Once upon a time, the biggest adjustment at the beginning of the school year was to re-establish a child's regular sleeping routine. But for the parents of the digital generation, this has probably been surpassed by the need to unplug children from the limitless screen-time they enjoyed during the summer months.
It's time to wean them from months of television, movies, the Internet and smartphones. It isn't going to be easy, but their future might depend on it.
On July 16, Newsweek asked anxiously, "Is the web driving us mad?" The magazine's cover story fretted that "[t]he current incarnation of the Internet -- portable, social, accelerated, and all-pervasive -- may be making us not just dumber or lonelier but more depressed and anxious, prone to obsessive-compulsive and attention-deficit disorders, even outright psychotic."
With students ages 8 to 18 spending an average of 7.5 hours a day "plugged in," more and more brain researchers are apprehensive that constant connectivity may not be for the better. So what are parents and educators to do?
Over the summer, my principal and I decided to read Common Sense CEO Jim Steyer's new book "Talking Back to Facebook: The Common Sense Guide to Raising Kids in the Digital Age." It was time well spent.
In the first part of his book, Steyer uses statistics, research and anecdotes to address what he considers to be the three major areas in the evolving digital universe -- relationships, attention/addiction and privacy -- and what we should be prepared to face.
By age 18, the average child has spent close to 50,000 hours consuming mass media, compared to 16,000 hours in school. Steyer provides an account of a 15-year-old boy who acknowledged the "emptiness in his life and the buzz and excitement of digital games [helping] fill the void." Switching between the ultra-violent Call of Duty and World of Warcraft, the boy plays "four hours daily after school and sometimes double that on weekends."
If this young man continues down his current path, what will he be like when he graduates from high school? What will a generation of such young men look like?
Steyer's book provides media tips for children from birth to age 15. Should your 2-year-old play games on your iPad?
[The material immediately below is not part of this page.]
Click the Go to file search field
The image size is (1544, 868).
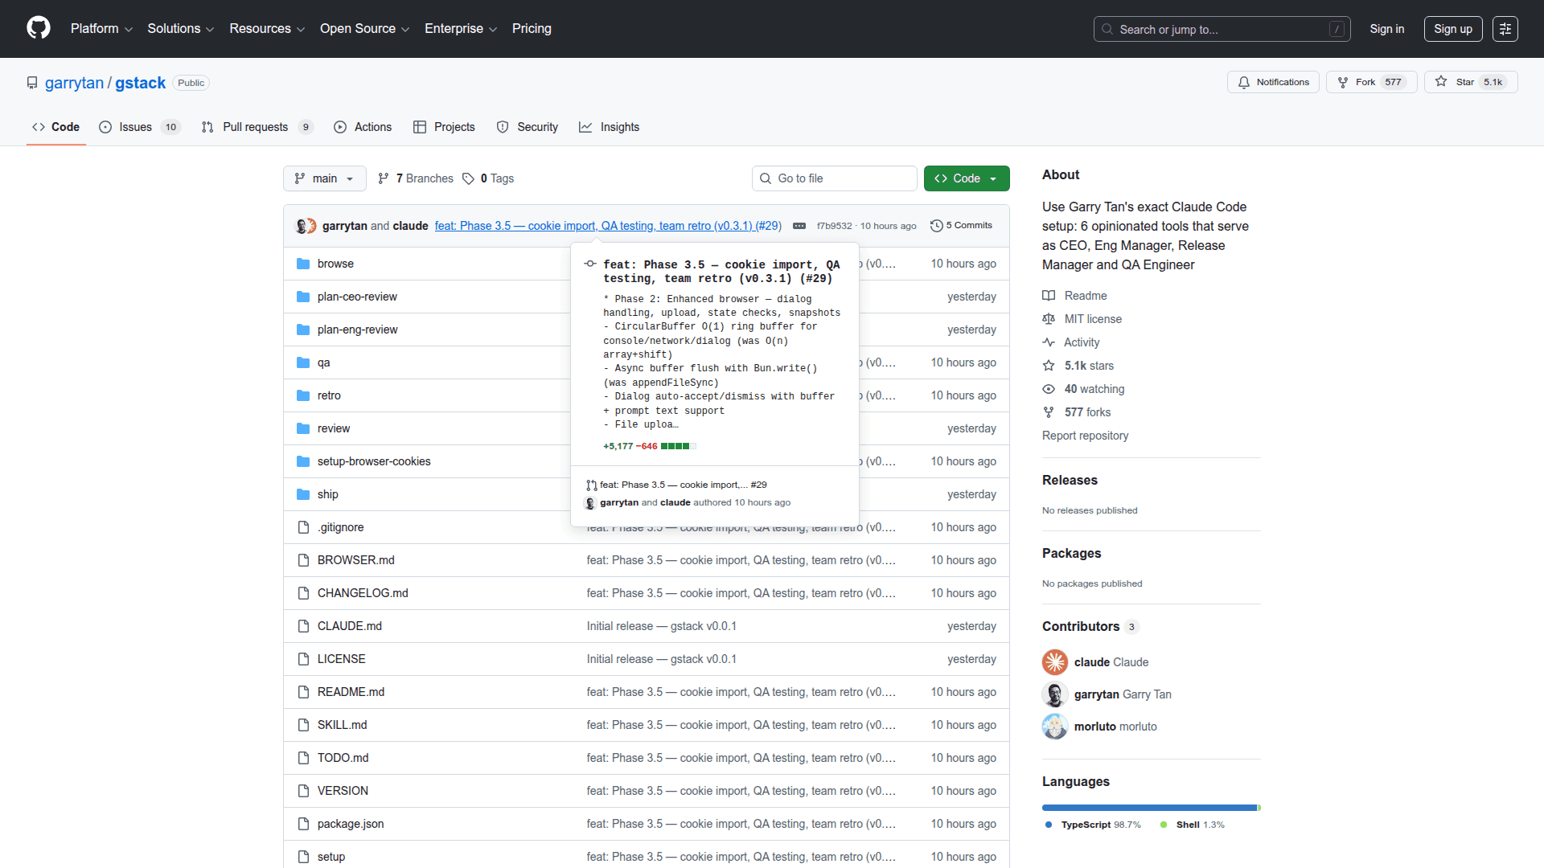(835, 178)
When is it best to get your child a cellphone? A Facebook account? Steyer emphasizes the importance of parents "taking back control" of their responsibility in helping their children make "proper choices."
With the volume of teen media consumption today -- not to mention the growing questionable content -- the question thus becomes, "What standards do you give children to make their media choices?"
Television remains teens' medium of choice, in terms of daily viewing. Interestingly, the television industry was originally founded using very traditional and even Biblical guidelines. The dedication of the BBC in the 1930s (emblazoned in Latin in the original Broadcasting House which included radio and later television) stated, "This temple of the arts and muses is dedicated to Almighty God ... [with] prayer that good seed sown may bring forth good harvest ... and that the people inclining their ear to whatsoever things are lovely and honest, whatsoever things are of good report, may tread the path of virtue and wisdom."
In America, NBC, CBS and ABC put forth a variety of programming for nearly three decades under the National Association of Broadcasters Television Code, which began with the following preamble: "It is the responsibility of television to bear constantly in mind that the audience is primarily a home audience, and consequently that television's relationship to the viewers is that between guest and host."
With these standards long discarded, there are organizations today that provide guidance on content, such as Common Sense Media, Movieguide (movieguide.org) and Plugged-in (pluggedin.com). These provide excellent resources to help parents and educators equip young people with the critical thinking and media discernment skills they need to navigate today's digital world.
Our parents and schools require such discernment skills today. Tomorrow's grown-ups, whom they are training for life, will need them as much if not more.
Mr. Murray is headmaster of Fourth Presbyterian School in Potomac, Md.